Pandemi Covid-19, Linda Urung Jadi Sukarelawan Perayaan Waisak
Di tengah pandemi Covid-19 saat ini, umat Buddha merayakan Waisak, Kamis (7/5/2020). Seperti hari raya lain yang juga tidak bisa diselenggarakan secara meriah, Waisak tahun ini dirayakan sederhana via daring.
Oleh
INSAN ALFAJRI
·3 menit baca
JAKARTA, KOMPAS — Pandemi Covid-19 membuat umat Buddha di Indonesia merayakan Trisuci Waisak 2564 dari rumah. Ini turut mengubah kebiasaan sebagian umat Buddha.

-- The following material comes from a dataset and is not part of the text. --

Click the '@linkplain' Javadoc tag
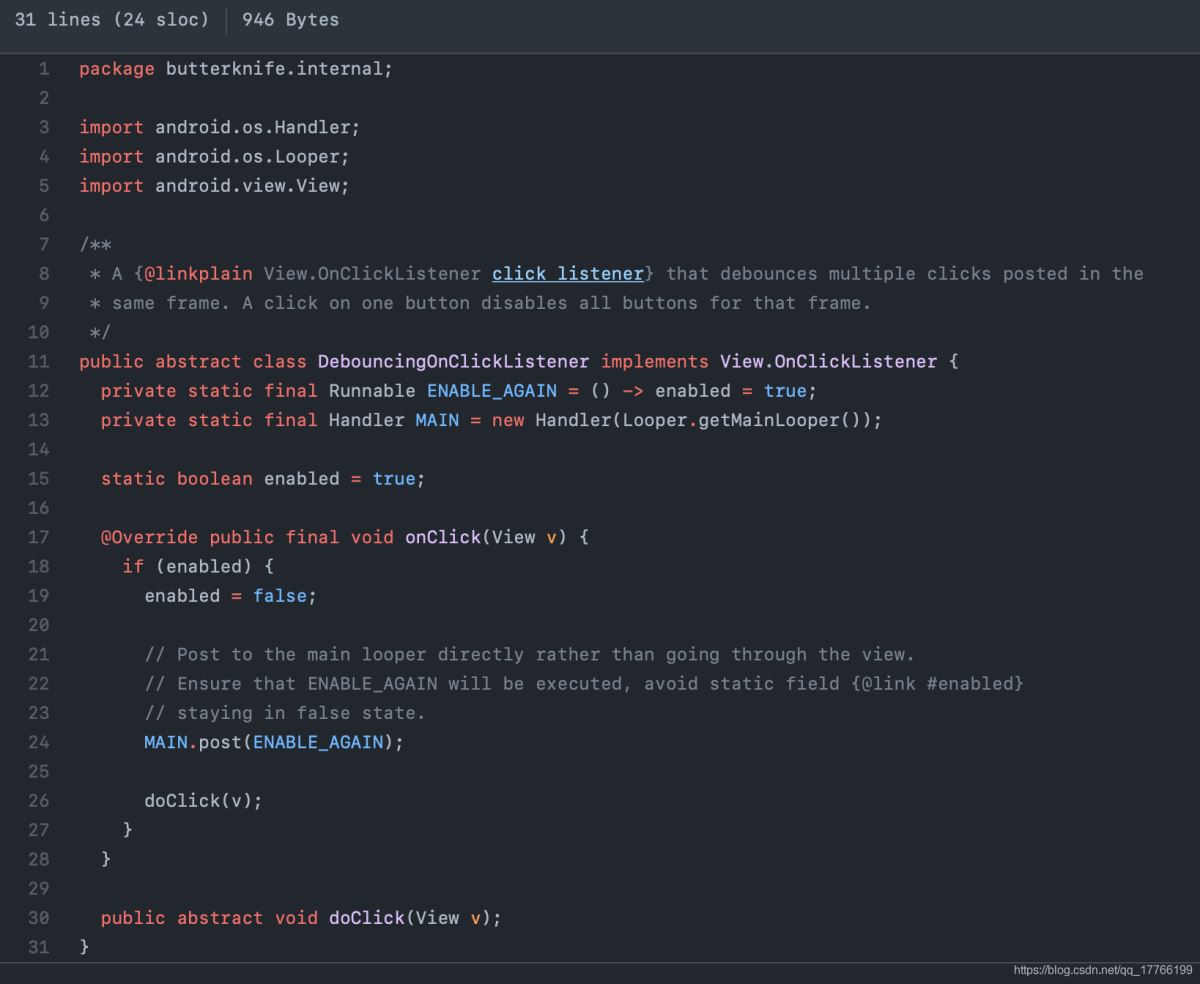 tap(198, 273)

Trisuci Waisak 2564 bertujuan untuk mengingatkan tiga peristiwa suci, yakni kelahiran, pencerahan sempurna, dan kemangkatan Buddha Gautama. Perayaan itu jatuh pada Kamis (7/5/2020).

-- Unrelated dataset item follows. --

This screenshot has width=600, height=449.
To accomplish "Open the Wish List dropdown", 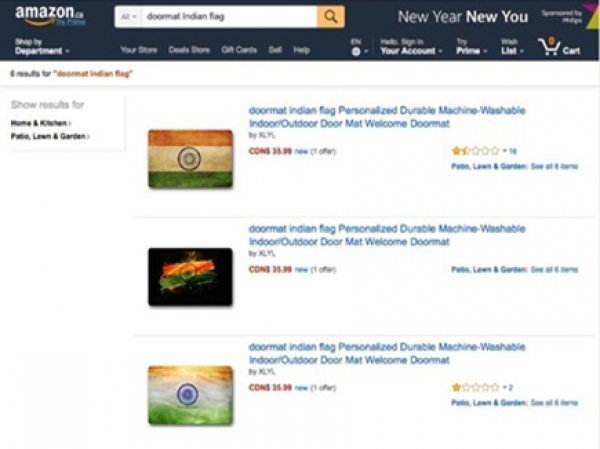I will click(512, 46).
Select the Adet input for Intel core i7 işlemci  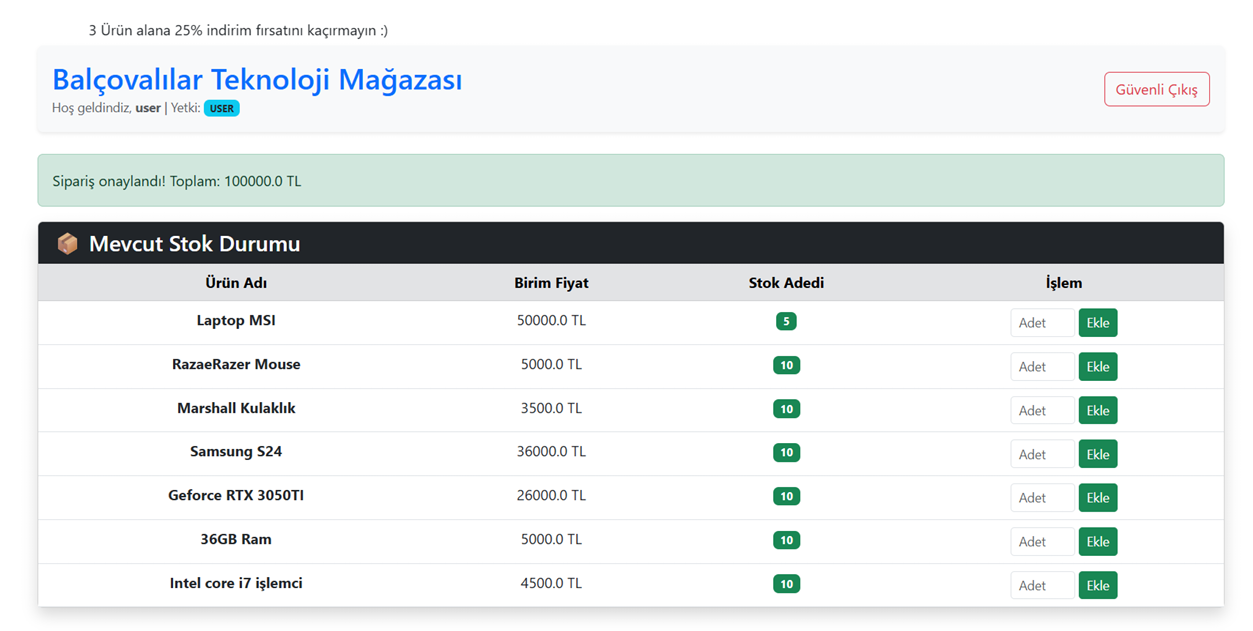pyautogui.click(x=1042, y=585)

Linda Sugianto (23) biasanya menjadi sukarelawan dalam perayaan Waisak nasional. Tahun lalu, ia menjadi sukarelawan di Senayan, Jakarta. Kala itu, ia bertugas sebagai penyambut tamu.
Sebelumnya, alumnus Universitas Bina Nusantara ini juga menjadi sukarelawan dalam perayaan Waisak nasional di Candi Borobudur. Waktu itu, ia membawa pelita dalam proses kirab dari Candi Mendut ke Candi Borobudur
Kini, perayaan Waisak nasional ditiadakan untuk mengantisipasi penularan Covid-19. ”Jadi, untuk saat ini aku hanya bisa beribadah dari rumah, ikut kebaktian online,” kata Linda ketika dihubungi dari Jakarta, Kamis.

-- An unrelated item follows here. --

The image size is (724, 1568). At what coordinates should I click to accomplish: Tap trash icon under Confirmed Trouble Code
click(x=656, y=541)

Bagi Linda, menjadi sukarelawan adalah caranya dalam merayakan Waisak. Melalui kegiatan sukarela itu, Linda memberikan kontribusi nyata terhadap komunitas.
”Sebetulnya enak jadi umat ketimbang volunteer karena umat tidak capai mengurus sana-sini. Tetapi, kadang aku berpikir, selagi masih bisa bantu meski hal kecil, seperti memegang pelita, bisa membantu kelangsungan prosesinya. Kalau tak ada yang membantu hal-hal kecil itu, prosesinya jadi tak sempurna,” kata perempuan yang tinggal di Jakarta Utara ini.
Suyadi, Koordinator Pengembangan SDM Forum Komunikasi Pemuda Buddhis Sumatera Barat, menuturkan, pandemi Covid-19 membawa dampak sosial yang besar. Orang tidak bisa lagi berkontak langsung. ”Terlebih sebentar lagi umat Islam, misalnya, juga akan merayakan Lebaran. Mereka tentu juga tak bisa mudik,” lanjutnya.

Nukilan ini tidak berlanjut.